Wednesday, January 19, 2011

Reform Repeal Vote

As I’m sure you are aware, the U. S. House of Representatives will be holding a vote today on H.R.2, “Repealing the Job-Killing Health Care Law Act."

As a health care entity still subject to the requirements of the Accountable Care Act, CHRISTUS will move forward with implementing the provisions of health care reform in accordance with the law. We will also continue to advocate for additional legislative measures that expand access, reform payment mechanisms and address social justice issues. We are aggressively sharing knowledge and best practices across our ministry to reduce costs and speed implementation while improving quality and patient satisfaction.

CHRISTUS Health will continue our commitment to “Putting Care Within Reach” of all those who need us, and will remain focused on providing high quality, compassionate care each and every day.

Wednesday, January 12, 2011

A New Era for Hospital-Physician Alignment

There is no denying that we live in an era of rising health care costs. As a result, we have seen many strategies like health care reform to reduce these costs and ensure that everyone in our country has access to the care they need. It is clear that our shared goals of higher quality care at a lower cost can only be achieved through collaboration. This means collaboration between hospitals and physicians as well as providers across the continuum of care (long-term care, home care, clinics, etc.) and patients themselves.

I was recently interviewed for an educational report compiled and distributed by the healthcare financial management association on the topic of hospital-physician alignment, which covers why it is important now, and how health care systems can foster and support alignment with physicians (as well as the much-noted ACO model). I’m admittedly somewhat biased, but I believe it is a thorough, well-written report, and I suggest you pause to read it and share it with your teams.

Wednesday, January 5, 2011

Any Illness is Not Good Medicine!

I was overcome with disbelief when I saw an article yesterday morning in The Dallas Morning News claiming that flu cases are good medicine for hospitals. Why?

First and foremost, it’s hard to imagine that any illness could be good medicine for anyone, including hospitals. Yes, we know that the “good medicine” referred to in the headline was the “good financial outcome” for the hospital that an increased influx of flu cases would cause. However, that would be the ultimate cause of some of the poorest medicine delivered in the U.S. today: Do whatever you can as a provider, providing services that even may not be necessary, to increase revenue and bottom line profitability.

Second, having flu patients in a hospital is actually bad medicine for the inpatient setting, since it would make the spread of flu more likely and increase the likelihood of a patient flu “epidemic” within the hospital. Clearly, the goal of any health care team should be to keep as many flu patients and flu symptom visitors away from the hospital campus as possible.

Third, flu cases do not generate any operating income for hospitals, which the article got close to right; a hospital analyst reported that “Higher flu activity is likely to increase medical costs. . .However, unless the flu activity increases dramatically, we expect a limited impact on company earnings.”

Fourth, indicating that the absence of a flu season is the cause of flat year-over-year inpatient volumes holds little truth. We have had minimal flu season volume increases for multiple years, and there are many other more valid reasons to volume declines, including the global economic crisis, which caused more patients to cancel elective procedures, and new technologies permitting more procedures to be done safely in outpatient settings.

Fifth, and most importantly, preventing flu through prevention and education should be health care providers’ primary focus, not encouraging more flu cases so as to cause bad medicine for hospitals.

--

_Check your understanding_.
1. In the health care blog, what did the Dallas Morning News article claim about flu cases?
2. Write out the health care blog's passage between "Fourth, indicating that" and "bad medicine for hospitals.", inclusive, switching "global economic crisis" to "worldwide economic crisis".
You won't need the material that comes next.

_Input data_.
--

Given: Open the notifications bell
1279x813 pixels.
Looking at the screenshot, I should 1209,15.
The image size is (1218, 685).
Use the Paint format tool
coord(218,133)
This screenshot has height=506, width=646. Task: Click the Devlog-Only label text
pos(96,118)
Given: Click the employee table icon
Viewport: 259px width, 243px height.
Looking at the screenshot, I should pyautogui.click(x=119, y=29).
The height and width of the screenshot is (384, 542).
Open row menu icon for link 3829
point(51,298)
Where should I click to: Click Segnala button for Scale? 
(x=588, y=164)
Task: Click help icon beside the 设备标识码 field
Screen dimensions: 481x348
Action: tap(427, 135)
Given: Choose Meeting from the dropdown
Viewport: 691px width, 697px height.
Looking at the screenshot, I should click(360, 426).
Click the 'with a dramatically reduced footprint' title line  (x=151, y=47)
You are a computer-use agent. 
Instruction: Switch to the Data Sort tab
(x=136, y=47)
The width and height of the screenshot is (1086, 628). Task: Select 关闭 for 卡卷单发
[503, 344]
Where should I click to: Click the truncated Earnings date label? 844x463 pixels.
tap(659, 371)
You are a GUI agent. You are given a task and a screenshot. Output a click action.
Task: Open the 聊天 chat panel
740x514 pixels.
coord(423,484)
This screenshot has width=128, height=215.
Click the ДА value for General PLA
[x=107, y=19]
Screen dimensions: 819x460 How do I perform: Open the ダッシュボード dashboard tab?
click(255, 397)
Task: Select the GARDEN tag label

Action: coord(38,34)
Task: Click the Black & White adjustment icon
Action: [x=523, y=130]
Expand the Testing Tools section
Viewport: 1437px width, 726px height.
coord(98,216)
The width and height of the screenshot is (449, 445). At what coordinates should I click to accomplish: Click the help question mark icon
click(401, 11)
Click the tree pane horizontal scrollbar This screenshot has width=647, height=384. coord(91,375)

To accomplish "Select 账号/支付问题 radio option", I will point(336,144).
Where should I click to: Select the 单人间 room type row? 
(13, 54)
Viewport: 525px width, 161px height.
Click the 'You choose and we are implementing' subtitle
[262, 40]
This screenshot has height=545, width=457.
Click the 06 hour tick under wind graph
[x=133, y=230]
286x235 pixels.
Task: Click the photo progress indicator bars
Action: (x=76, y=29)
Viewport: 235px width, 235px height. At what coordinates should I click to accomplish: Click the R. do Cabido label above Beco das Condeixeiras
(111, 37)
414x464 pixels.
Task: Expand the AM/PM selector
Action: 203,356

--

_Task answers_.
1. It claimed that flu cases are good medicine for hospitals.

2.
Fourth, indicating that the absence of a flu season is the cause of flat year-over-year inpatient volumes holds little truth. We have had minimal flu season volume increases for multiple years, and there are many other more valid reasons to volume declines, including the worldwide economic crisis, which caused more patients to cancel elective procedures, and new technologies permitting more procedures to be done safely in outpatient settings.

Fifth, and most importantly, preventing flu through prevention and education should be health care providers’ primary focus, not encouraging more flu cases so as to cause bad medicine for hospitals.